Earlier today I received this email at my workplace, the Greenlee School of Journalism and Communication at Iowa State University:
Are cell phones a distraction in your class?
If you’re like most educators today, you’ve probably noticed that attention is in short supply. Your lectures are frequently challenged by cell phone distractions and multitasking students, and you’re facing decreased participation, collaboration, and thoughtful discussion as a result. … That’s why we created Flipd. Used by thousands of educators and students across North America, Flipd is a simple low-tech solution to a major high-tech problem.
Here’s how the app works: Teachers register their classes with the company, which sends a message to students to flip off their phones during lecture. (They can use them in case of emergencies, of course.) The application sends data to the teacher about any student that violates the rule and uses the phone. If a student used the phone for 15 minutes during class, that person’s data would appear on the teacher’s dashboard.
You can read all about the application by clicking here.
The application is meant to discourage use of smartphones in class and mitigate that distraction.
I appreciate what this application is trying to accomplish. I have been writing about digital classroom distractions for many years. Here’s an essay titled “Distractions in the Wireless Classroom,” published in 2007 in the Chronicle of Higher Education. I prophesied, “As more and more classrooms go wireless, technology warnings on syllabi soon will be as standard as the ones about cheating (which laptops also facilitate).”

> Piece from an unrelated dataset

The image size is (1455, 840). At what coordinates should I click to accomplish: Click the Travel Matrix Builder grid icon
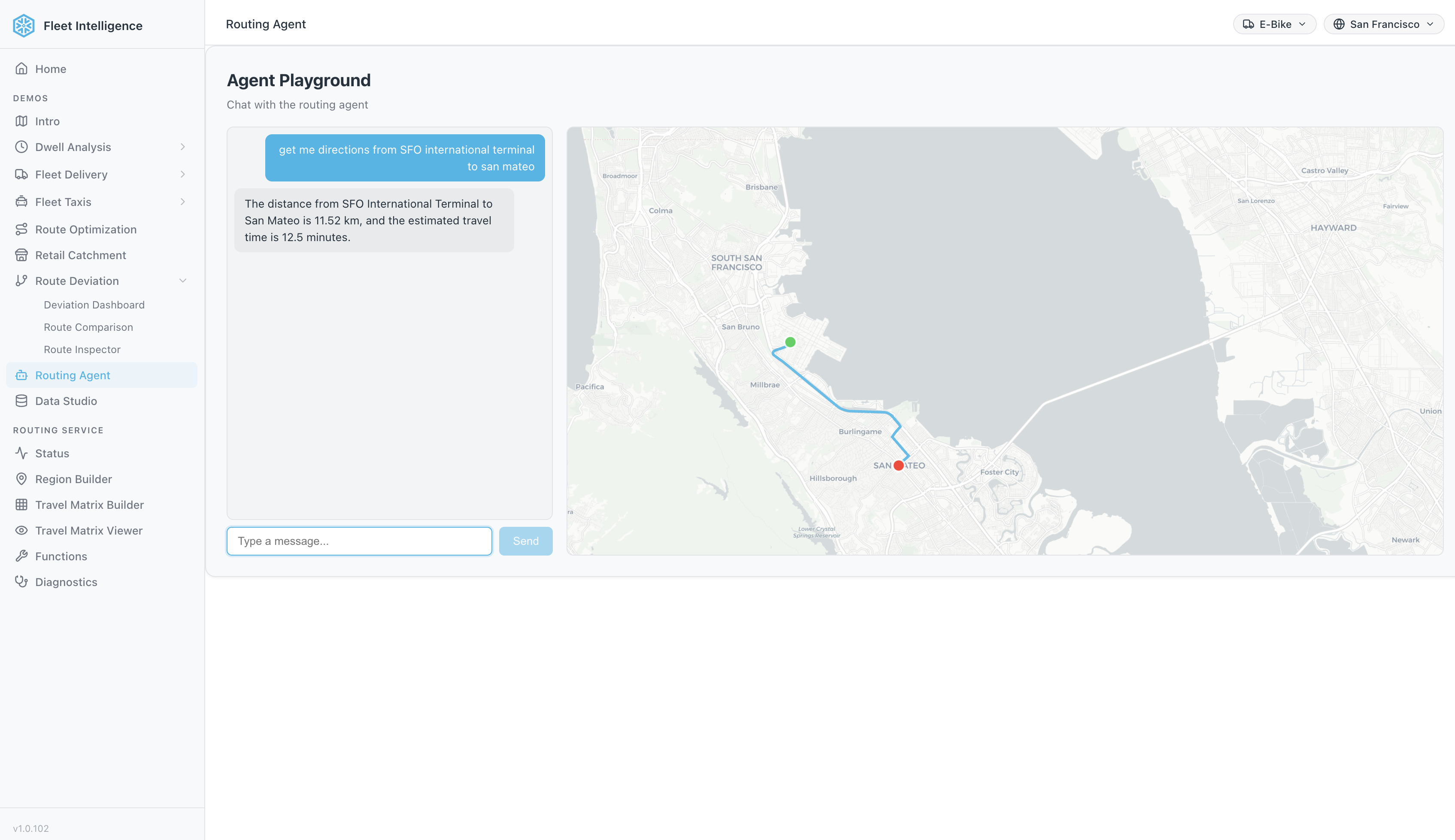(21, 505)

Well, that certainly came true.
Distraction is so bad in some classes that professors make their students sign a legal document promising not to use smartphones during lecture. Maybe they need Flipd.
In my media ethics class at ISU’s Greenlee School, I don’t restrict cell phone use but consign several rows of seats in the back of the class so that students can text to their hearts’ content. No, I haven’t given up. Some students are addicted to their phones, and they need to learn a lesson–not about ethics but technology.
Typically students in those texting back rows do poorly on exams. After the midterm, they usually complain about grades. I use those occasions for a “teaching moment” and explain the high cost of distraction (and tuition). Most then stop using their phones independently.
The logic is simple. At the workplace, bosses won’t be using Flipd or signing contracts demanding employees not use smartphones during business hours. The best way to eliminate distractions is to understand the consequences of them.
That’s what Interpersonal Divide in the Age of the Machine does in Chapter Five about use of technology at school.